◆ **EXCERPTED TEXT**
○ ○ ○ ○ ○
Tricks (underline): For , suits - 20 for each bid trick, for , and NT - 30 for each bid trick (40 for first NT trick). If DOUBLED, multiplied by 2, if REDOUBLED - multiplied by 4;
Overtricks (above the line): If not doubled, the same value as tricks under the line. If doubled and not vulnerable, 100 points per trick. If doubled and vulnerable, 200 points per trick. If redoubled, this value multiplied by 2.
Undertrick penalties (which are earned by a defending pair when a declarer cannot complete the contract): When a declarer is not vulnerable, opponents gain 50 per trick, when vulnerable - 100 per trick. When a declarer is not vulnerable and the contract was doubled, opponents get 100 for the first undertrick, 200 for another ones. When a declarer is vulnerable and the contract was doubled, opponents get 200 for the first undertrick and 300 for another ones. All redoubled penalties are twice the doubled penalties. For example when vulnerable declarers decided to play a 4NT contract which was redoubled and had three undertricks, opponents would get [(200 + 300 + 300) x2] 1600 when the game is completed.
100 honors and 150 honors: We do not use this rule. It says that if a player has four of the highest trumps in his hand, he is supposed to get 100 bonus points (no matter if he is a declarer or a defender). If a player has all five trump honors - Ace, King, Queen, Jack, Ten - it is 150. This rule is not very popular, so we have decided not to implement it.
Winning rubber bonus (above the line): When a pair is the first to complete rubber (2 games), they receive 700 points (if the opponents have won no games) or 500 points (when opponents won one game).
Winning small slam (above the line): SMALL SLAM is a successful contract of 6 tricks of any suit. 500 if a declarer is not vulnerable, 750 if vulnerable.
Winning grand slam (above the line): GRAND SLAM is a successful contract of 7 tricks taken of any suit. 1000 if a declarer is not vulnerable, 1500 if vulnerable.

Here is the example of rubber Bridge score:

a) NS (North-South pair) bid 3NT - 9 tricks and this contract completed without any overtrick. 100 points under the line (that means a NS pair completed one game and scoring sheet is divided by another horizontal line);

b) WE (West-East pair) bid 2, which was completed without any overtricks;

c) WE bid 2, which was doubled and redoubled. Contract was completed with one undertrick. That gives NS pair 200 above the line (1 undertrick doubled and redoubled = 200);

d) WE bid 4 contract which was successful, which means 120 points under line. WE pair completed one game and sheet is divided by another line;

e) WE bid 6NT and completed. That is 190 points under the line. This is the second game won by this pair which makes a complete rubber. For this, the pair receives bonus points - 500 for rubber, 750 for successful little slam (WE - vulnerable).
○ ○ ○ ○ ○
◆ **DATASET EXTRACT**
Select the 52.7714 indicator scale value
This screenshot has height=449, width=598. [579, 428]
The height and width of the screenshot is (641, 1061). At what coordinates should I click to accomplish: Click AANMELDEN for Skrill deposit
○ ○ ○ ○ ○
◆ **WORK TO COMPLETE**
a: Answer these from the bridge scoring text, one line each:
(i) How many points does a pair get for winning the rubber if the opponents have won no games?
(ii) What is the bonus for a grand slam when the declarer is vulnerable?
(iii) When the declarer is not vulnerable and the contract is not doubled, how many points do opponents gain per undertrick?
b: Please turn the paragraph of the bridge scoring text that begins "Undertrick penalties" into a short list that keeps its main facts.

◆ **RESPONSES**
a:
(i) 700 points.
(ii) 1500.
(iii) 50 per trick.

b:
Undertrick penalties (earned by the defending pair when the declarer cannot complete the contract):
- Not doubled, declarer not vulnerable: 50 per trick.
- Not doubled, declarer vulnerable: 100 per trick.
- Doubled, declarer not vulnerable: 100 for the first undertrick, 200 for each further one.
- Doubled, declarer vulnerable: 200 for the first undertrick, 300 for each further one.
- Redoubled: twice the doubled penalties. For example, a vulnerable, redoubled 4NT with three undertricks gives opponents (200 + 300 + 300) x 2 = 1600.